▶ A solicitação:
Responda, com base no texto sobre os sapatos:
1. Com que idade a frase sobre o sapato era a exclamação preferida de quem narra?
2. Quem impunha a obrigação de usar sapatos?
3. Em que dia e período está quem narra quando usa um sapato que dói no pé?

▶ Texto para leitura:
—
“Oh, Mercês, este sapato me faz chorar toda a hora!” — Até algum tempo antes de
completar 105 anos, quando faleceu, minha Vó Maria repetia a frase que, segundo
ela e outras pessoas, era a minha exclamação preferida aos cinco anos de idade.
A obrigação de usar sapatos meus pais e avós me impunham, justificada numa
possível e imaginária fraqueza diante de resfriados. Assim, levei e levo minha
vida até agora, sempre com um sapato no pé. Vergonha na cara nunca tive, pois
neste momento — sábado à tarde — estou com um sapato que me doi o pé,
inapelavelmente.

▶ Itens:
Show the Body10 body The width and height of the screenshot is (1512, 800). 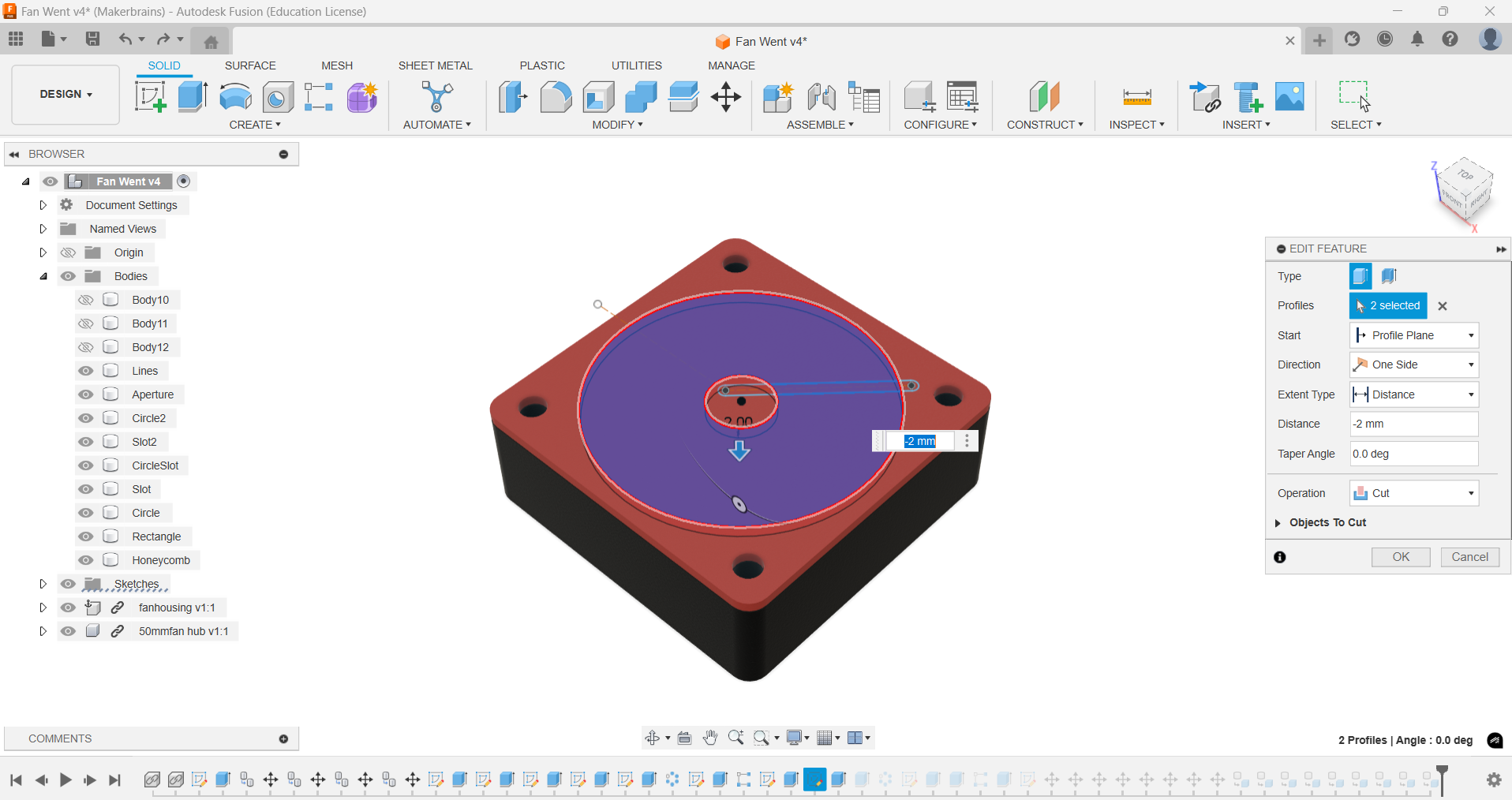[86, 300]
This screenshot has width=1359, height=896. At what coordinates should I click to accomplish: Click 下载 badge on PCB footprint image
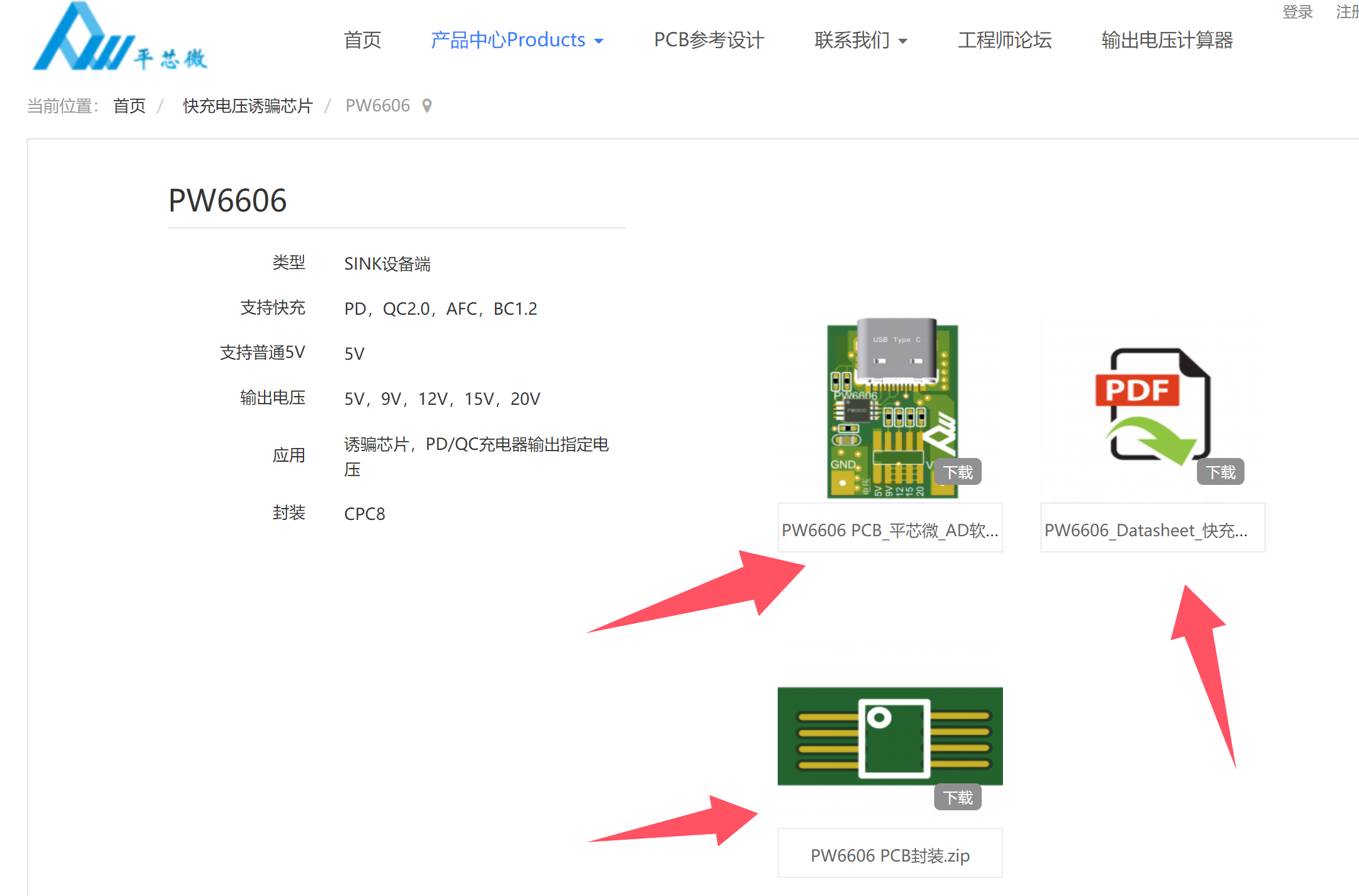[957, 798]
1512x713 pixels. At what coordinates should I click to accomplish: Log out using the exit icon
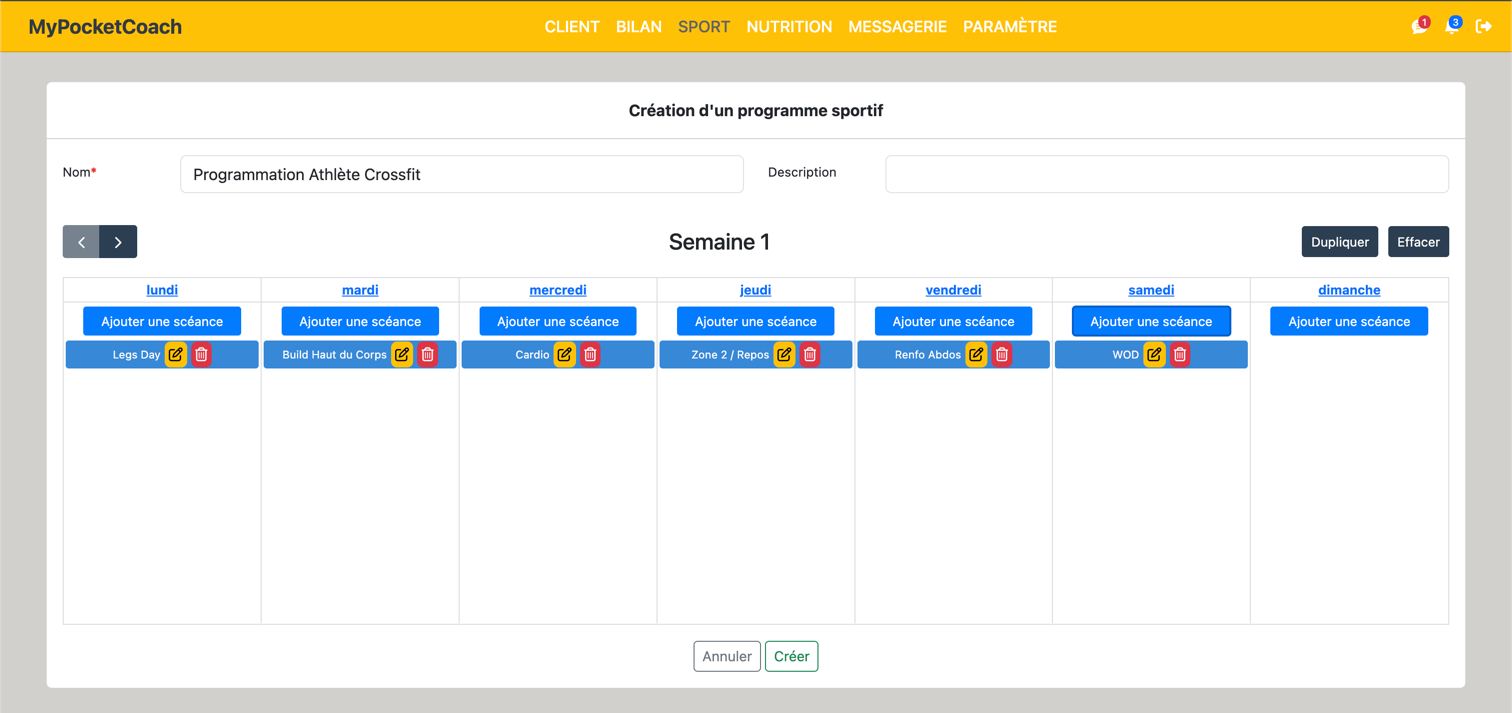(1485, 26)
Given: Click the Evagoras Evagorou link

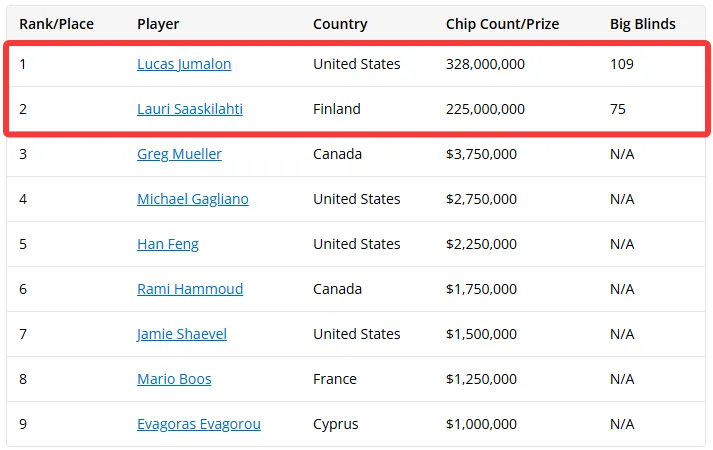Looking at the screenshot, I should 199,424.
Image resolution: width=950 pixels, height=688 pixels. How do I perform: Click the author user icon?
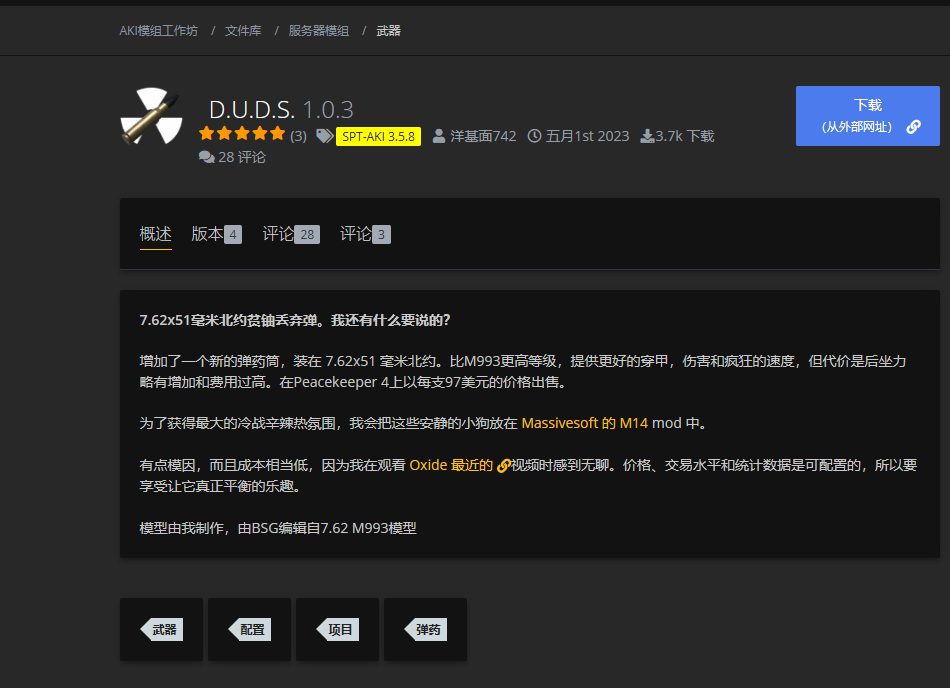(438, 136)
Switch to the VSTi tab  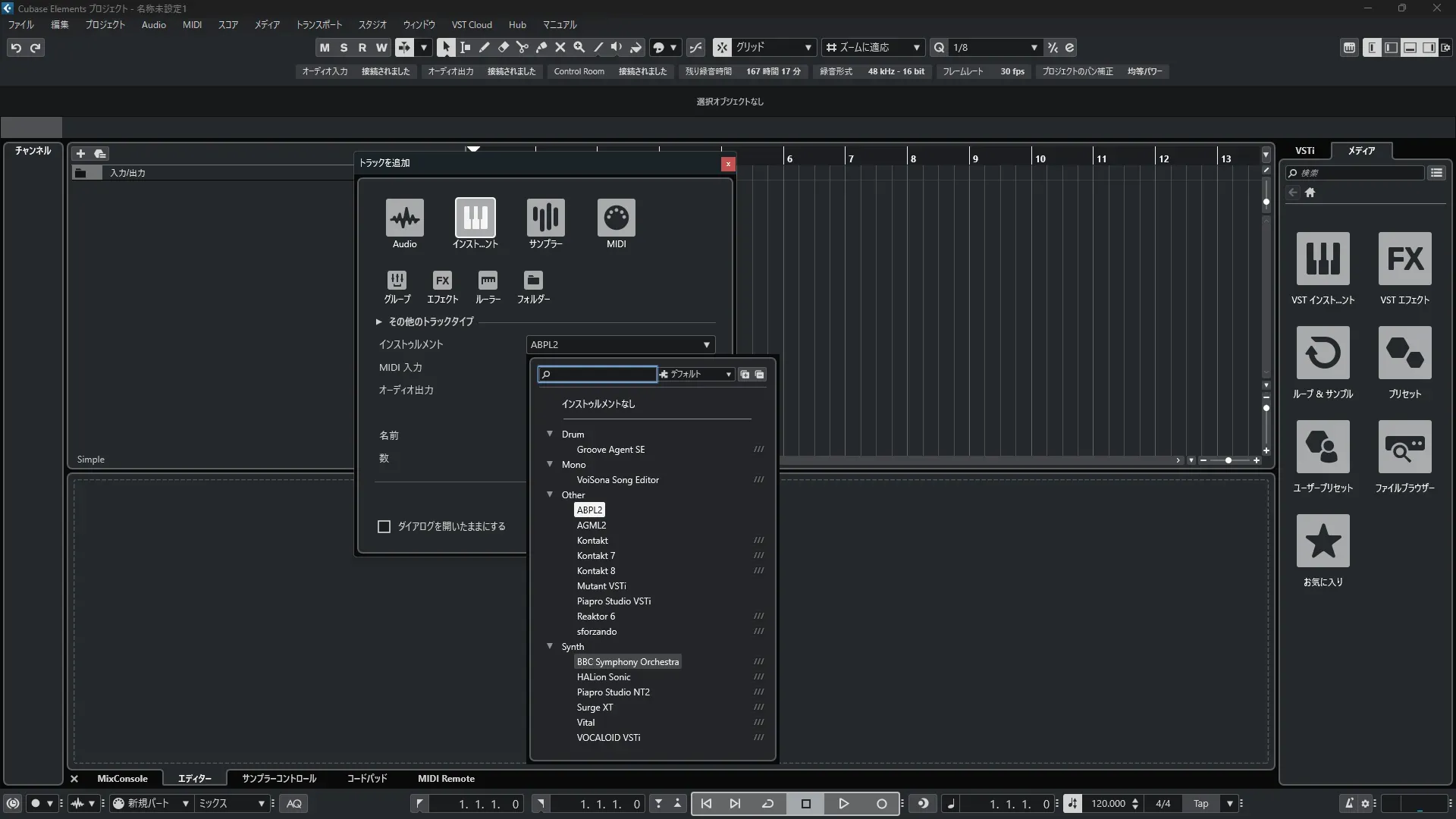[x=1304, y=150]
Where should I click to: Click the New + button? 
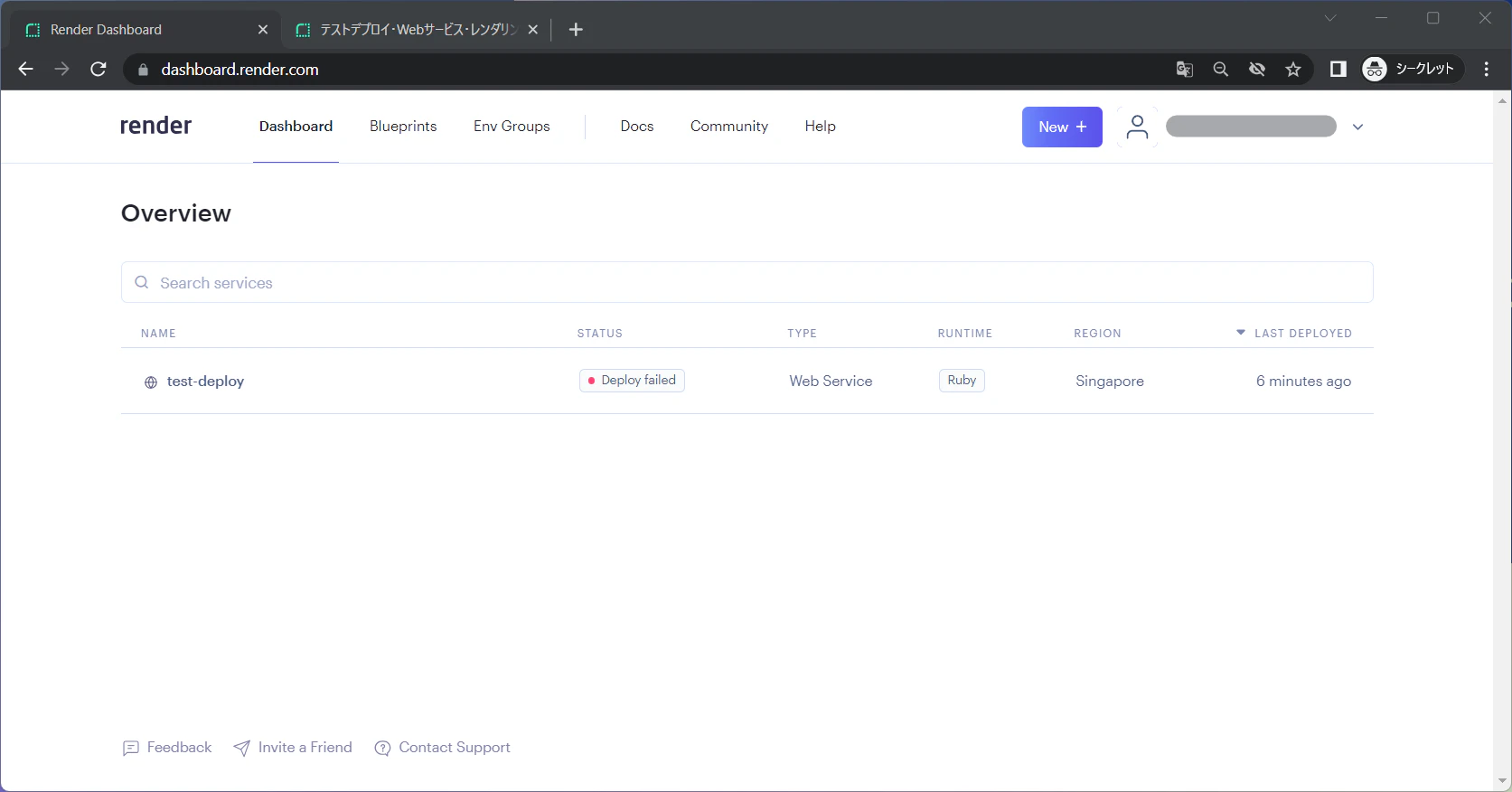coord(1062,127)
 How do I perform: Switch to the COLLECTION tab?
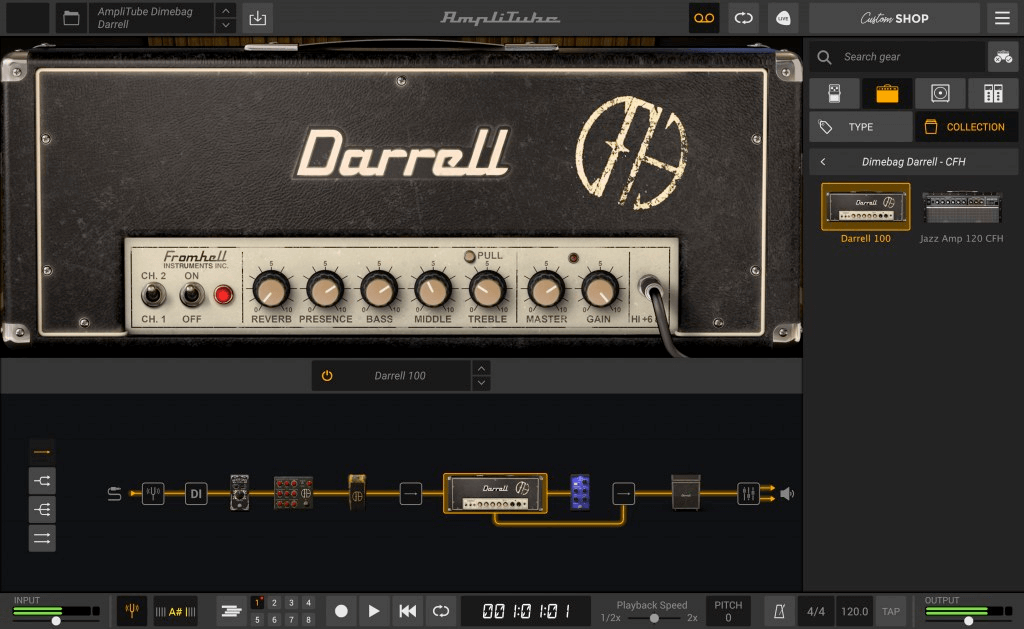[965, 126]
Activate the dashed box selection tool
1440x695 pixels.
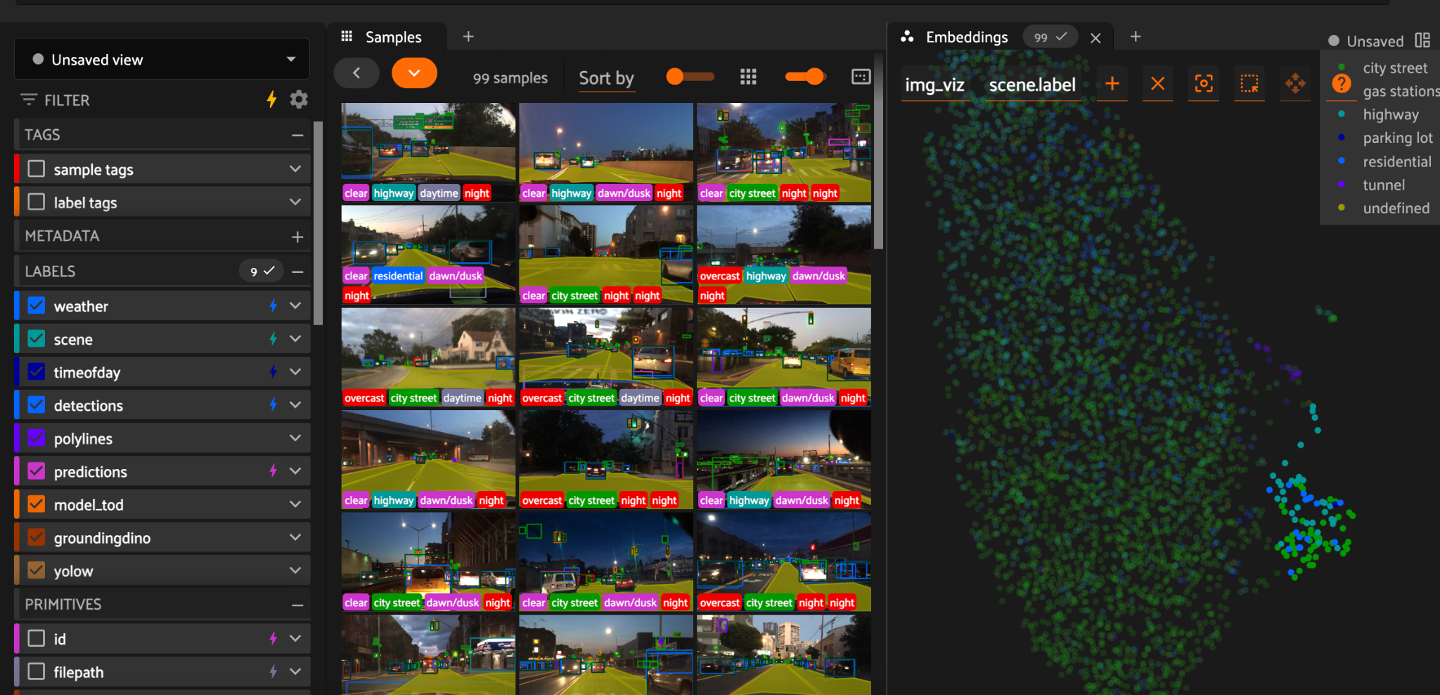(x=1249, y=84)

▶ Resposta correta:
1. A frase era a exclamação preferida aos cinco anos de idade.
2. Os pais e os avós impunham essa obrigação.
3. É sábado à tarde.